*Given problem 1:*
Retype, word for word, the part of the aerodynamics thread below that opens with the words containing "I was thinking: for" and closes with "end quite readily.".

DIY Aerodynamic Improvements

[thehelix112]

Guys,

 

I've been reading a little about aerodynamics lately and was thinking about how one would go about practically measuring drag and lift.

 

I was thinking: for a given AFR ratio, at a given speed, and controlling everything else as much as possible (gear ratio, tyre, tyre pressure, weather), could you

get a measure of the energy required from the injector pulse width required?

 

That would give you something of a measurement of how much power/energy is required to move the car at a certain speed.

 

For lift (as in negative), I was thinking you could just have a linear pot (which I hopefully have access to) between the suspension members to measure the height of the car. Controlling the bit of ground you went over and plotting the values against one another should give an indication any additional compression of the springs caused by downforce. Knowing the spring rate then lets you calculate the effective downforce at either end quite readily.

 

Any thoughts?

 

Dave

[OlderThanMe]

I have thought something similar for the suspension height (can't think of a word) tester? evaluater?. Since I know my spring rate within 2% of the stated value all I would need to know is how far the spring is compressed. You could use a device that would work similar to a gas tank sender out of a first gen...Resistance based.

[thehelix112]

Page 51: http://www.motec.com.au/pdf/MoTeC_Catalog.pdf

Is what I'll be using I hope.

 

Dave

[TheNeedForZ]

Power = Force X Velocity

 

If vehicle velocity is constant and instantaneous power is known(from fuel consumption) then yes Force can be calculated but that force will be the sum of air drag + all frictional losses.

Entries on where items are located
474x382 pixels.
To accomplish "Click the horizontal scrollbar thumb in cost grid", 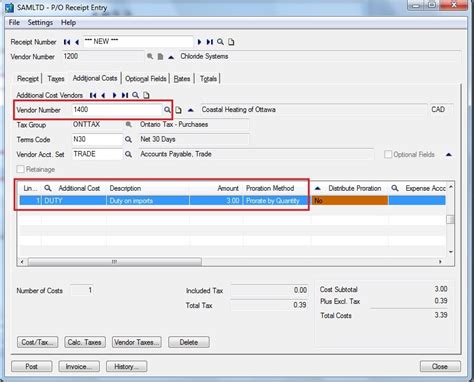I will pos(115,262).
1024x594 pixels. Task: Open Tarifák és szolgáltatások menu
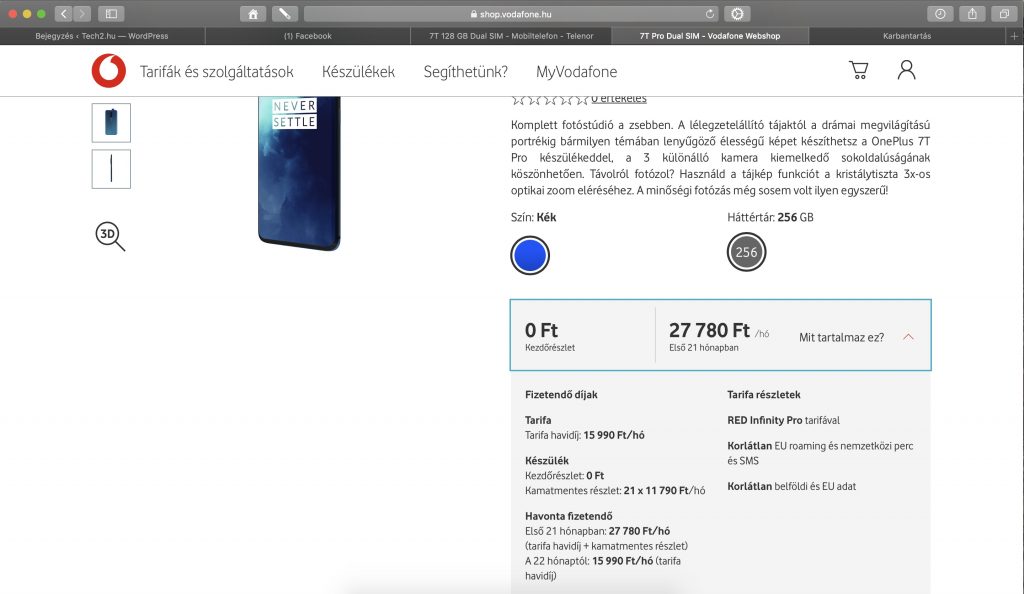click(x=217, y=72)
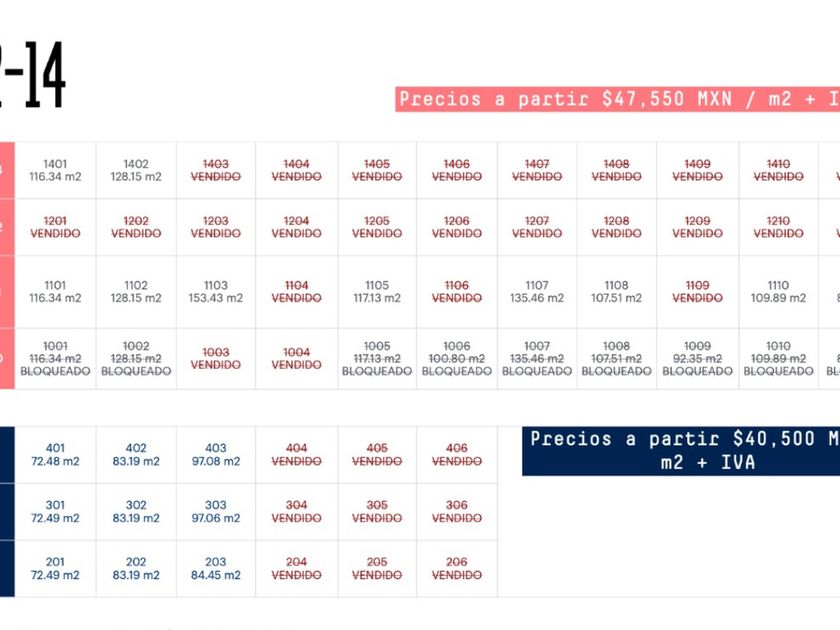Screen dimensions: 840x630
Task: Pick unit 1103 with 153.43 m2
Action: pyautogui.click(x=216, y=291)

*Given problem 2:*
Extract every line of the records above that contains the string "pixels". Case counts.

*Complete output 1:*
I was thinking: for a given AFR ratio, at a given speed, and controlling everything else as much as possible (gear ratio, tyre, tyre pressure, weather), could you

get a measure of the energy required from the injector pulse width required?

 

That would give you something of a measurement of how much power/energy is required to move the car at a certain speed.

 

For lift (as in negative), I was thinking you could just have a linear pot (which I hopefully have access to) between the suspension members to measure the height of the car. Controlling the bit of ground you went over and plotting the values against one another should give an indication any additional compression of the springs caused by downforce. Knowing the spring rate then lets you calculate the effective downforce at either end quite readily.

*Complete output 2:*
474x382 pixels.
1024x594 pixels. Task: Open Tarifák és szolgáltatások menu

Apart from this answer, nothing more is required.